Arrays in C#

In the previous articles of this series, primitive data types were used in different C# programs to store and manage data inside the computer memory (RAM).

This was done by declaring variables—specific memory areas whose size in bits depends on the associated type—that are available and can be accessed during the execution of the program through the corresponding variable identifier. Each of those variables can store a single value.

An array is a data structure that allows the allocation of a sequence of elements of the same data type. When an array is declared, a set of contiguous memory locations is allocated inside the computer's memory. Each location stores an array element that can be accessed via a corresponding integer index. Arrays in C# can be declared using the syntax described below.

int n = // specifies the number of elements of the array 
double values = new double[n];

The above instruction allocates an array of n elements of type double called values on the computer's memory. When a new array is created, its elements are initialised to the default value for their type, for instance, 0.0d for double. Once allocated, the size of the array is fixed and cannot be modified. A possible graphical representation of an array of n elements is shown below. Please note that 0 is used as the default value of the elements (instead of 0.0d as it should be for a double type) to simplify the figure.

arrays.png

It should be noted that all the elements of the array are allocated in a contiguous area of the memory. The size of the array is fixed and cannot be modified during a program execution. Moreover, the first element is associated with index 0 and the last element with index (n-1).

Array Initialisation

Like variables of primitive data types, arrays can also be initialised when declared inside a program, as shown in the code snippet below.

double[] values = {0.1, 3.76, -1.23, 0.45};

The values assigned to each array element are specified between curly braces, separated by a comma. When the above approach is used to declare and initialise an array, it is not required to define the size of the array explicitly. This will be determined when the program is executed, according to the number of elements provided in between the curly braces.

Note that once an array has been declared inside a program, the above notation cannot be used to assign new values to all the array's elements in a single instruction.
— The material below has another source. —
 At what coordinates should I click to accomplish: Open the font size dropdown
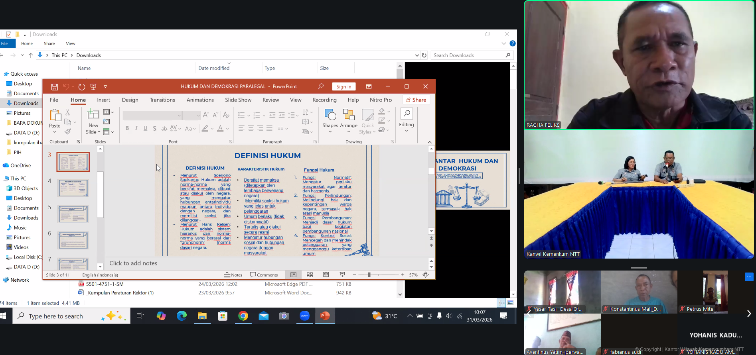[x=197, y=116]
However, as described in the next section, a value can be assigned to any individual array element.

Assigning Values to the Elements of an Array

By convention, given an array of n elements, its first element can be accessed via the index 0, whereas the last one can be via the index n-1. The array identifier and the index are used to assign and read values from array elements located in a specific position.

// declare an array of 5 elements: first index 0, last index 4
double[] values = new double[5]; 

values[2] = 3.4; // value stored in position 3 
values[0] = -1.1; // value stored in position 0 (first)
values[4] = -8.7; // value stored in position 4 (last)

When accessing the elements of an array of size n, it is essential to specify an index within the allocated range, i.e., from 0 to n-1, to avoid error conditions when the associated program is executed referred to out-of-bounds array access. If the following instruction was added to the previous code snippet

values[5] = 2.3;

Even though the code could be compiled without errors, its execution would generate an error condition at runtime, called exception. Exception handling is a technique in which a programming construct is used to consistently trap, intercept and handle an error that occurred during application execution. The .NET runtime is designed to use exception handling based on exception objects and protected blocks of code. This is one of the features offered by application virtual machines that run managed code.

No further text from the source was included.